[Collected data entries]
BEGIN
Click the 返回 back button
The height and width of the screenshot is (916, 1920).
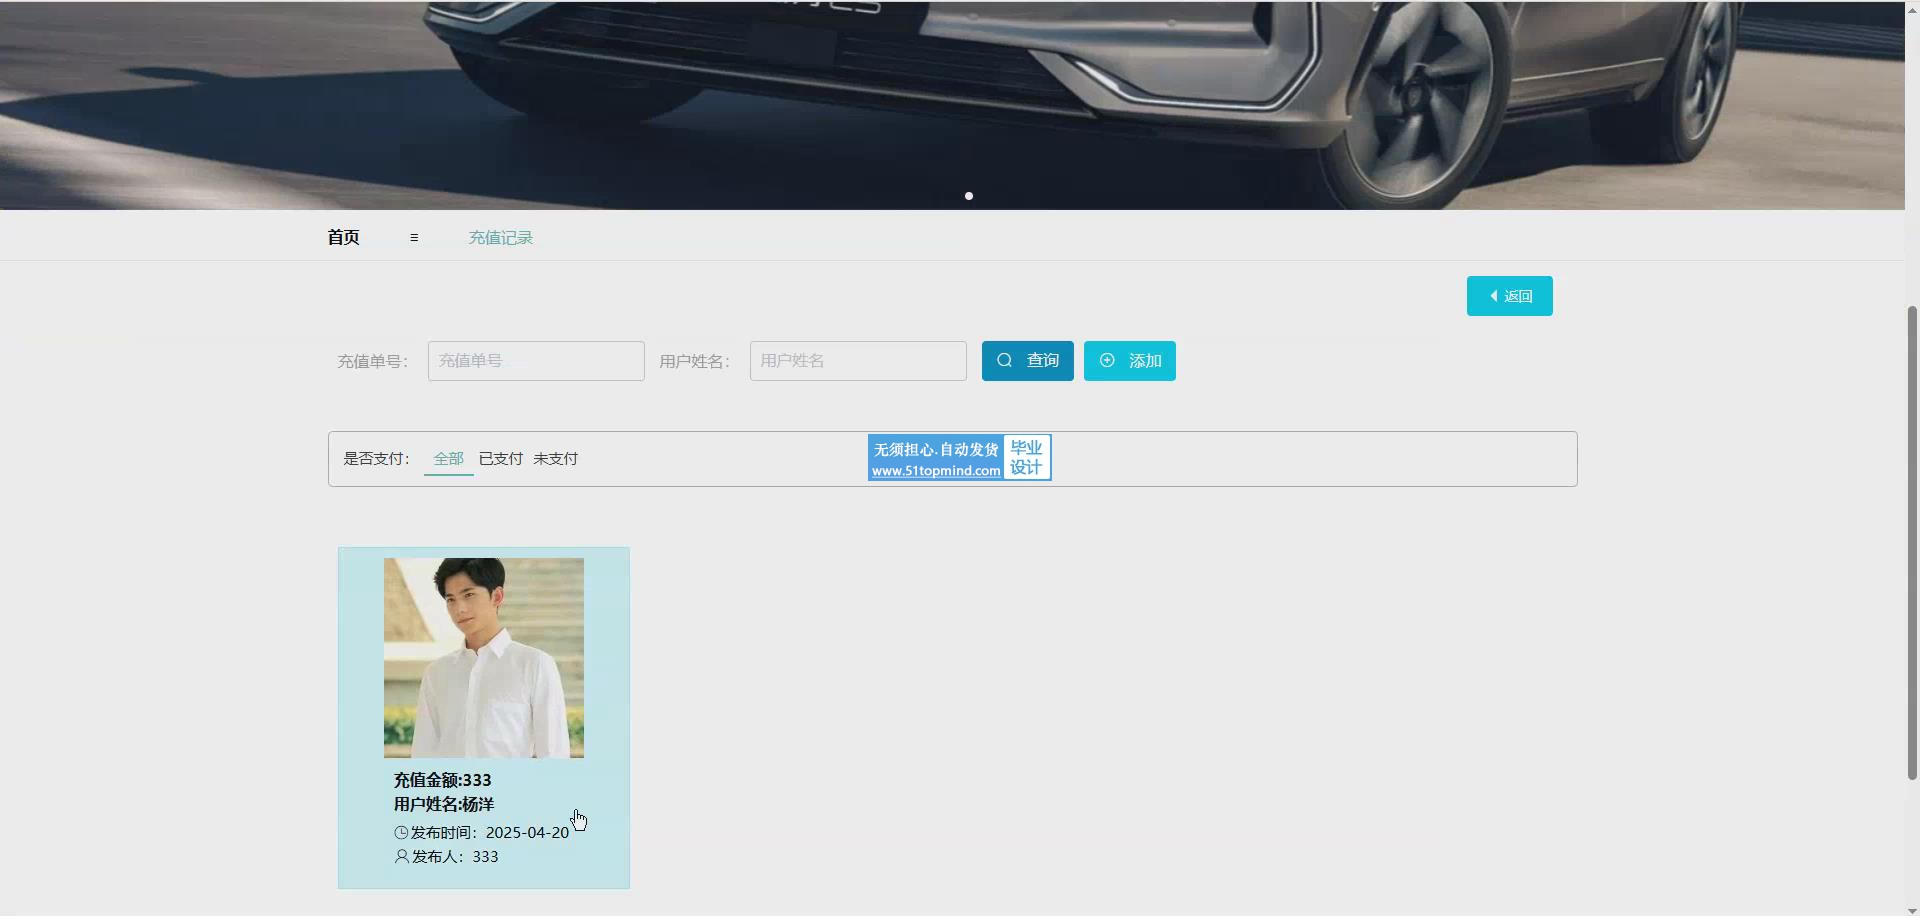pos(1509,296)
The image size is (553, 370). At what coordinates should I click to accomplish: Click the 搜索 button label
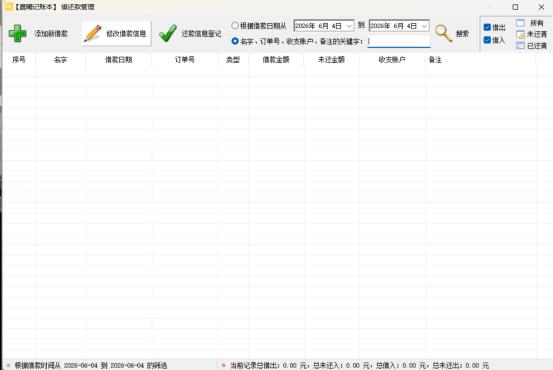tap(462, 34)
END
Reproduce the lines above letter for letter. The pictures stay behind.

Click the 返回 back button
The height and width of the screenshot is (916, 1920).
pos(1509,296)
The image size is (553, 370). At what coordinates should I click to accomplish: Click the 搜索 button label
tap(462, 34)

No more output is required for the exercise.